═══ Supplied information ═══

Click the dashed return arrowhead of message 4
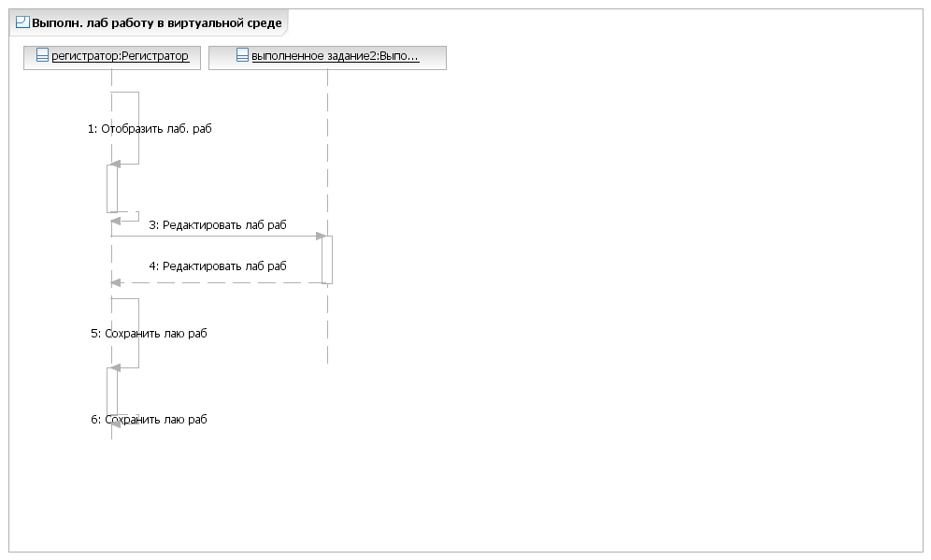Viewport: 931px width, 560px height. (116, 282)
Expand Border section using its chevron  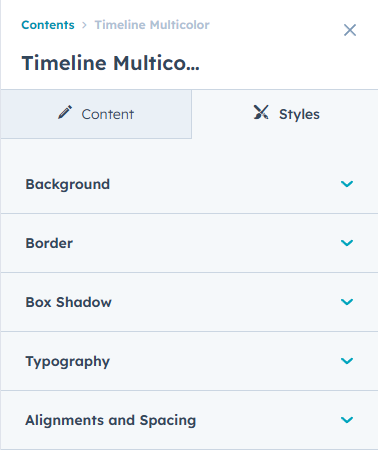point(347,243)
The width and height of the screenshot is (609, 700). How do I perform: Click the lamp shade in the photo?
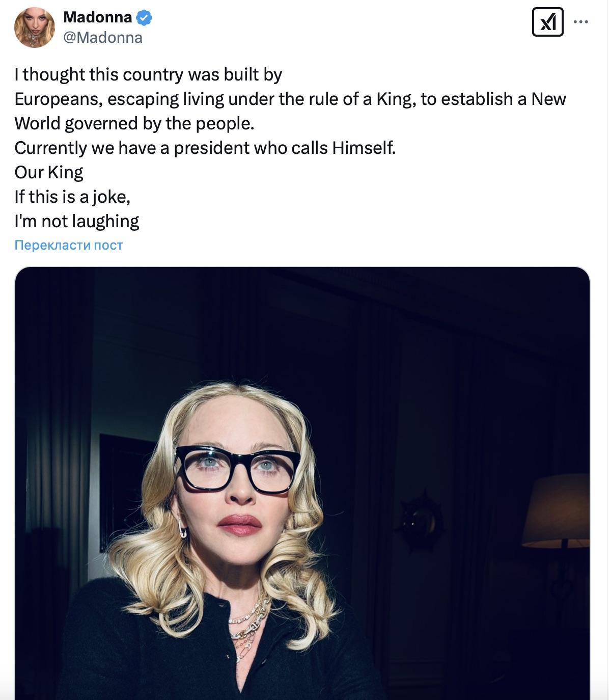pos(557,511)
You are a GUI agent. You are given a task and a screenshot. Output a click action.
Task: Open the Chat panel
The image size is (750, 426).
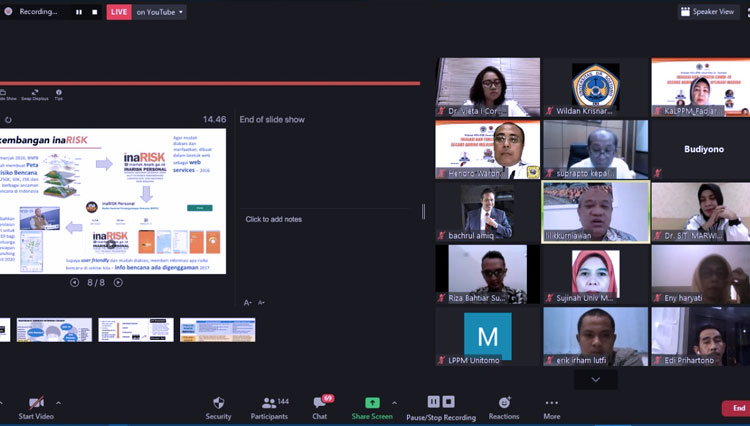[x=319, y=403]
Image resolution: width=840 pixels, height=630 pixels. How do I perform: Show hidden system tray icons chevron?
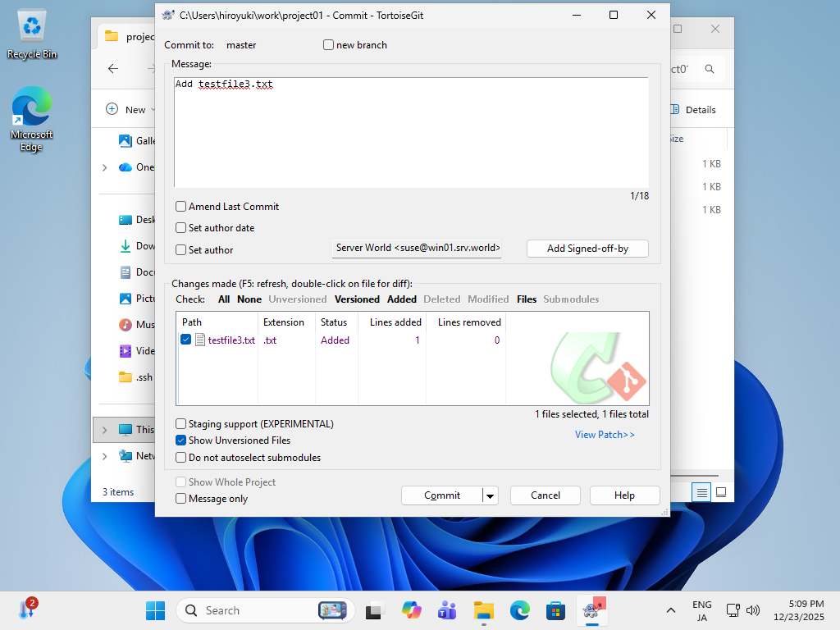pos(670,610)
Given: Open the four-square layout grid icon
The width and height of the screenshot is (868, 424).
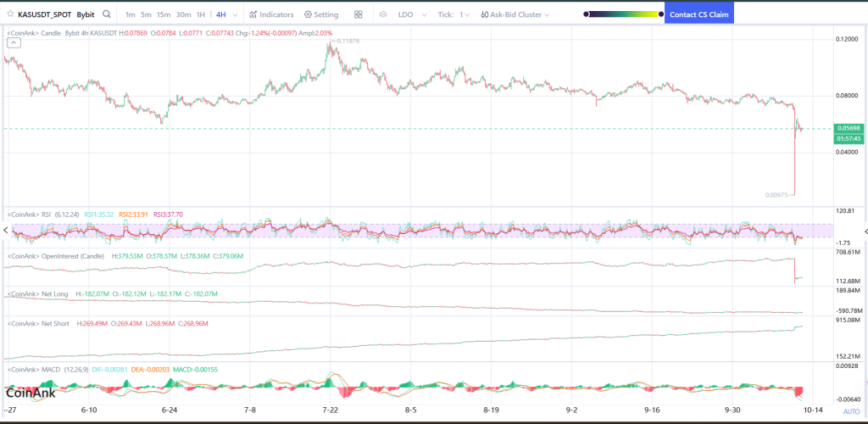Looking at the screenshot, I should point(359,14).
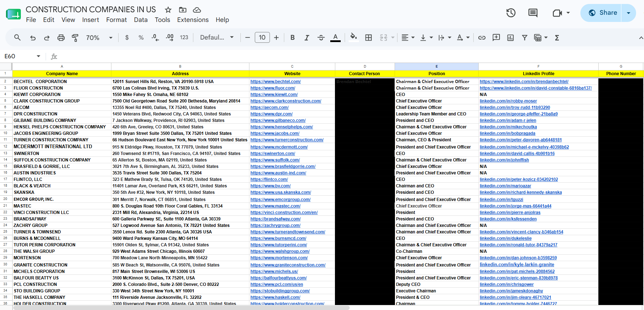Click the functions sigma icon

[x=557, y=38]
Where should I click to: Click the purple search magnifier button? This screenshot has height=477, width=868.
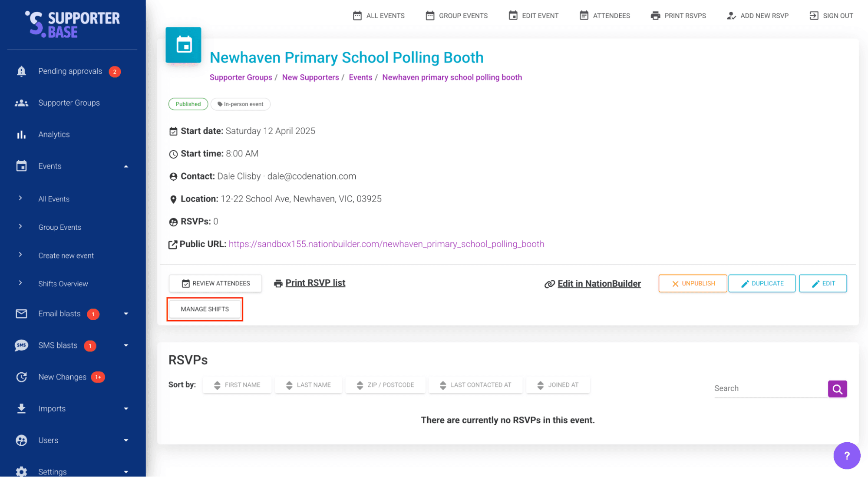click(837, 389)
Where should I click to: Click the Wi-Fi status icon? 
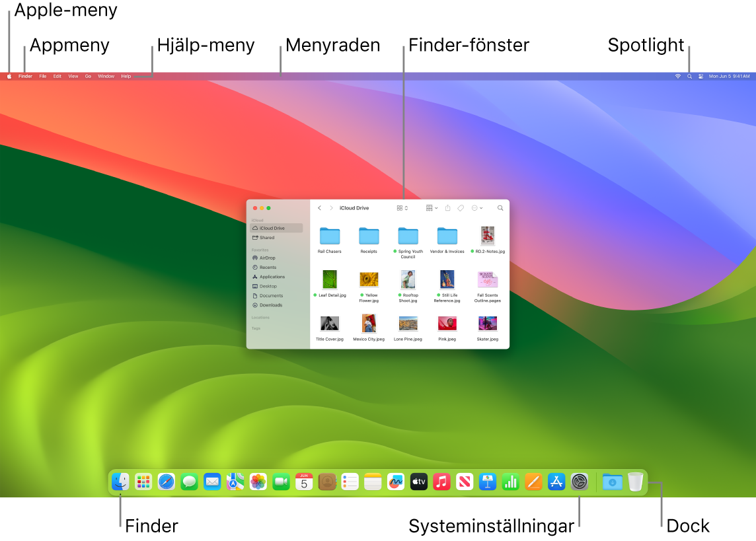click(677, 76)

═══

If a line in the data holds the string "Open", copy that line.

### Output of the task
Task: Open the Chat panel
Given: Open the four-square layout grid icon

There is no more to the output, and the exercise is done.